Este es el Père Lachaise en la primavera de 2009 : un paseo alegre al azar por largas avenidas donde nos topamos con la horrenda tumba de Oscar Wilde, mole de cemento incomprensible abrazada por los travestis del mundo y llena de besos masculinos con lápiz labial y regalos y ofrendas o el mausoleo del pintor Gericault, que tiene una reproducción en bronce de su famoso cuadro de los náufragos o la de Chopin, que es otra de las más visitadas y floridas, casi un rincón de cuento infantil de los hermanos Grimm con reloj de cucú. Y ya en la periferia la amplia franja dedicada a los judíos y opositores deportados por los nazis hacia los campos de concentración, situada al frente del camino donde reposan todos los comunistas famosos, encabezados por Henri Barbusse y Paul Eluard.

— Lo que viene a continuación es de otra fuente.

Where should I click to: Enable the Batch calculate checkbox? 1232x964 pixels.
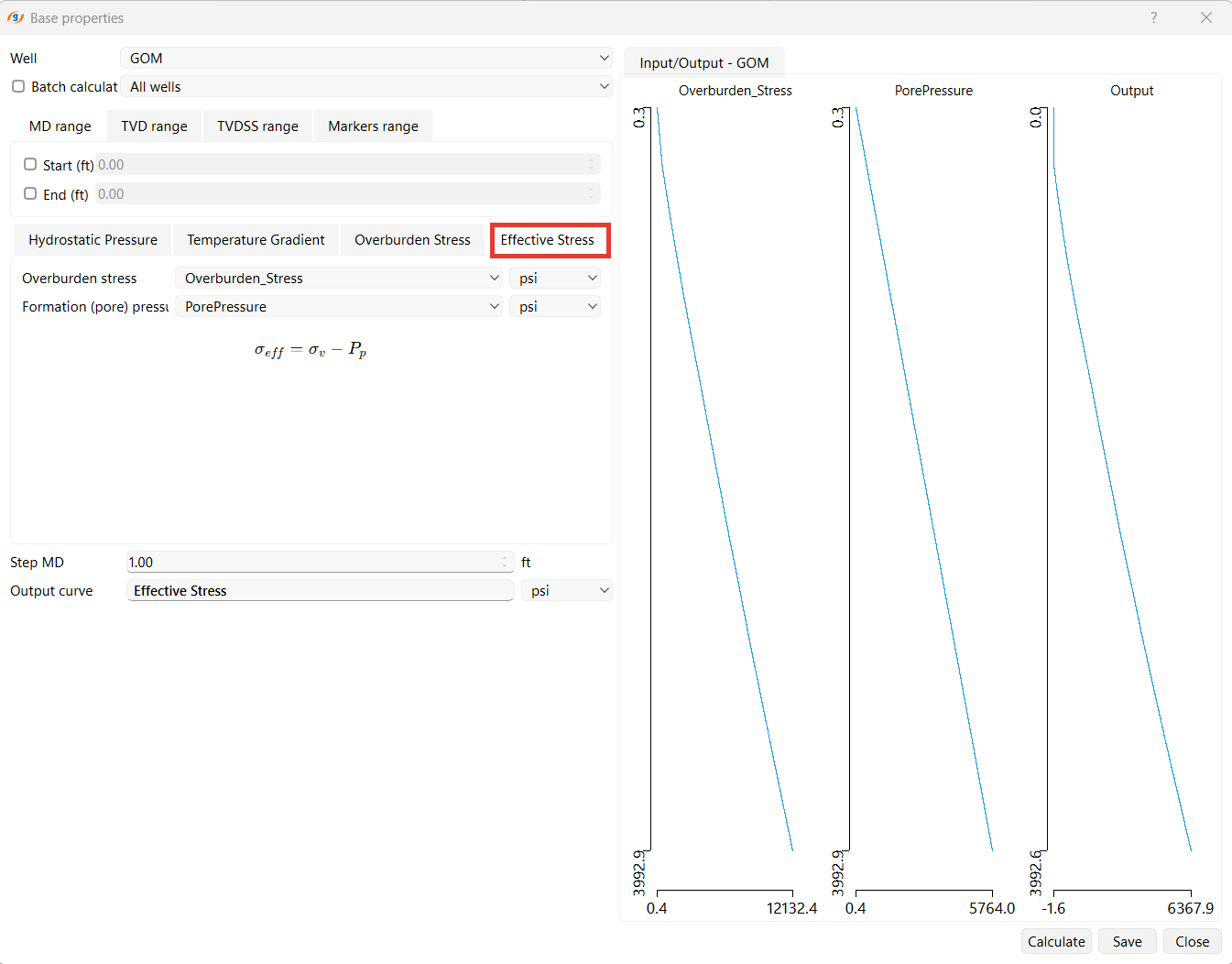pyautogui.click(x=18, y=86)
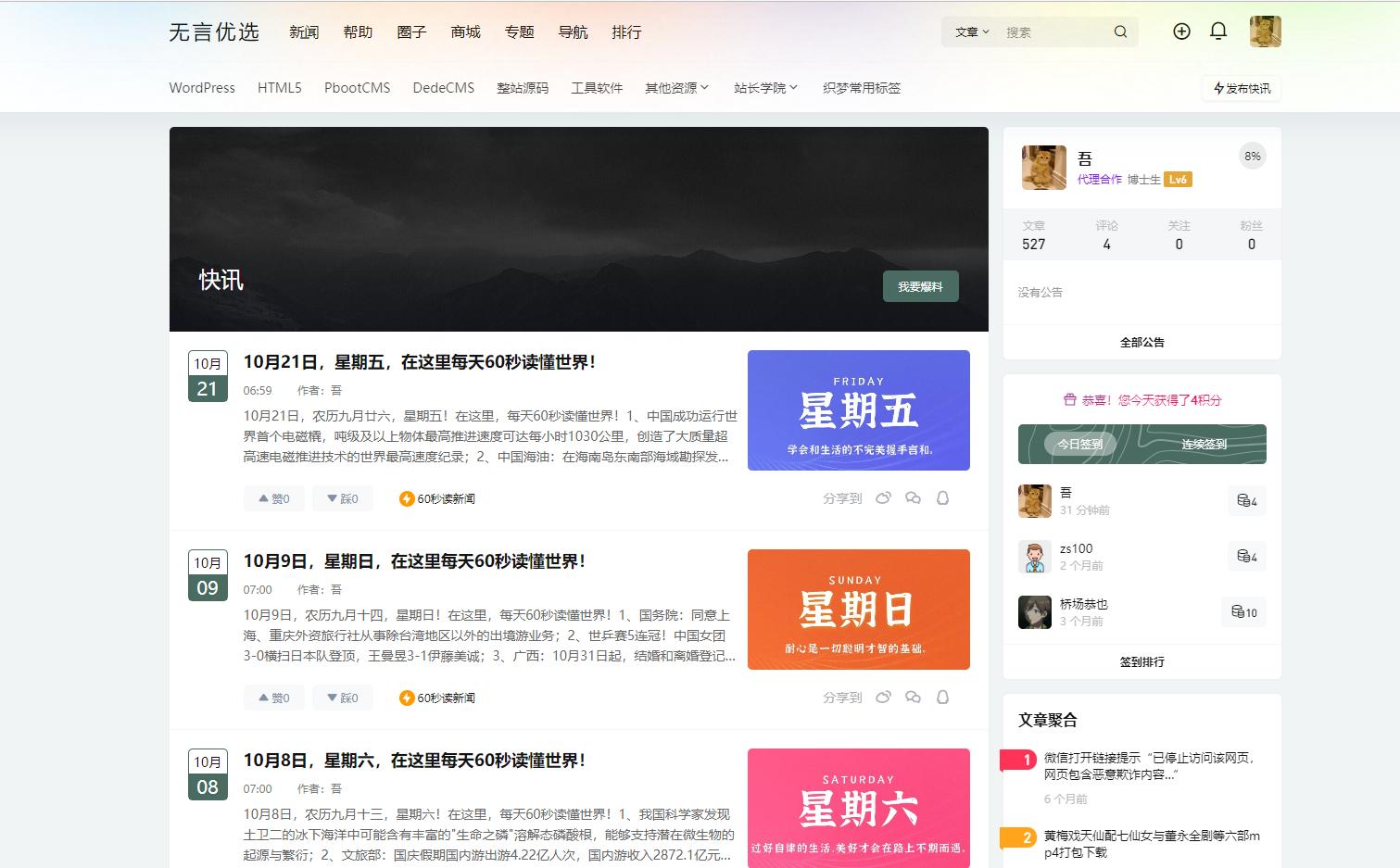1400x868 pixels.
Task: Expand the 其他资源 menu
Action: point(676,88)
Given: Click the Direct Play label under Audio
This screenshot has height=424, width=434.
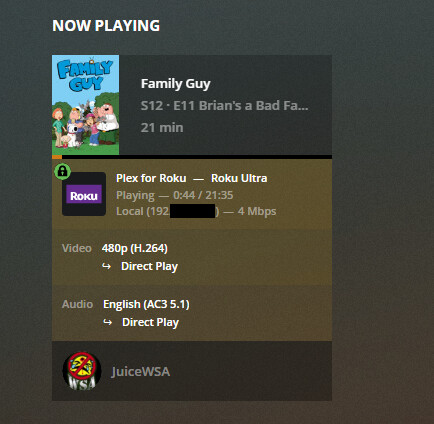Looking at the screenshot, I should pyautogui.click(x=150, y=322).
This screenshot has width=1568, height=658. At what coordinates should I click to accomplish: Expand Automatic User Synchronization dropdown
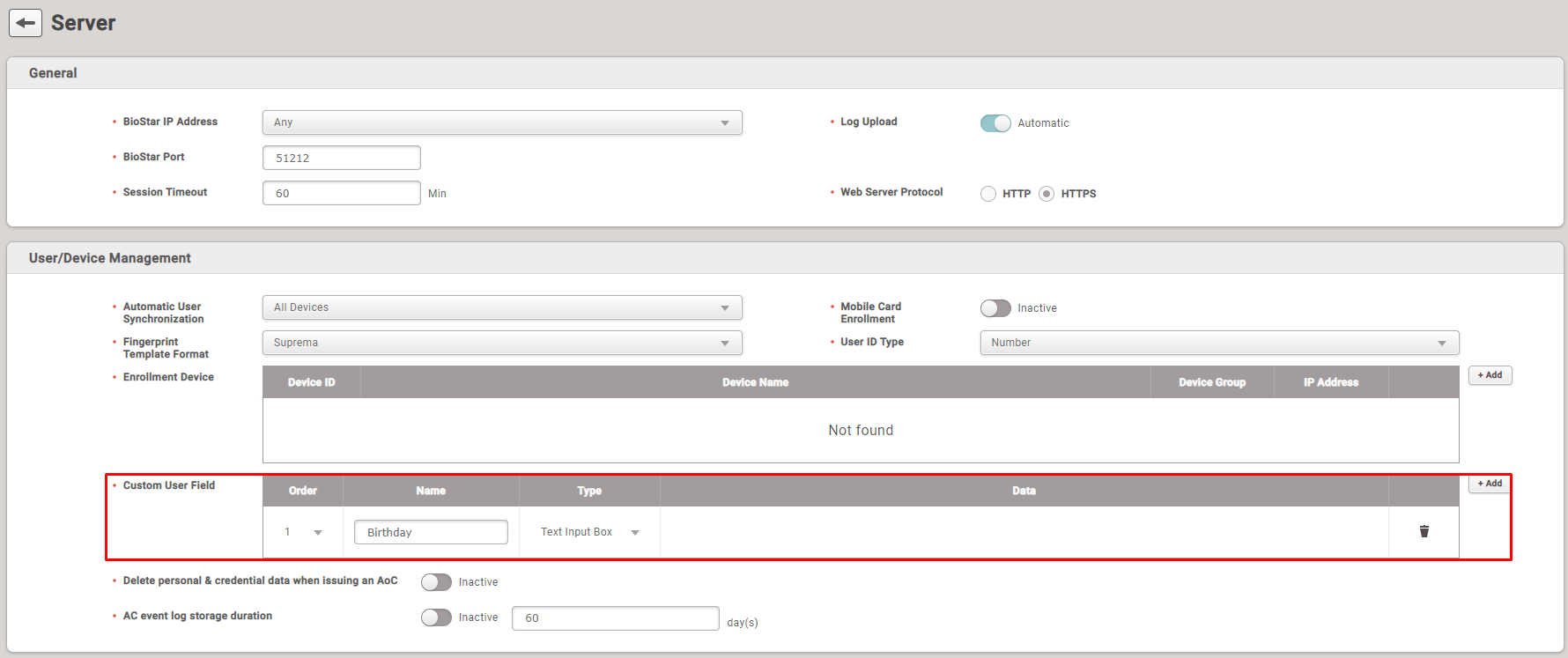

En este lugar de muertos la vida florece porque los hombres no olvidan a los artistas y a los héroes, a los malditos y a los potentados. En medio de este mar de tumbas sobresalen las oxidadas, hundidas o que se desmoronan poco a poco sobre la colina, donde se han borrado los nombres escritos entre enormes columnatas griegas dedicadas con megalomanía a familias de militares, alcaldes, gobernadores, millonarios, nobles y políticos a quienes los devoró para siempre el olvido que a su vez, tarde o temprano, nos envolverá a todos por igual. El asunto es sólo cuestión de tiempo y por eso visitar cada año el famoso Père Lachaise es buen pretexto para recordarlo.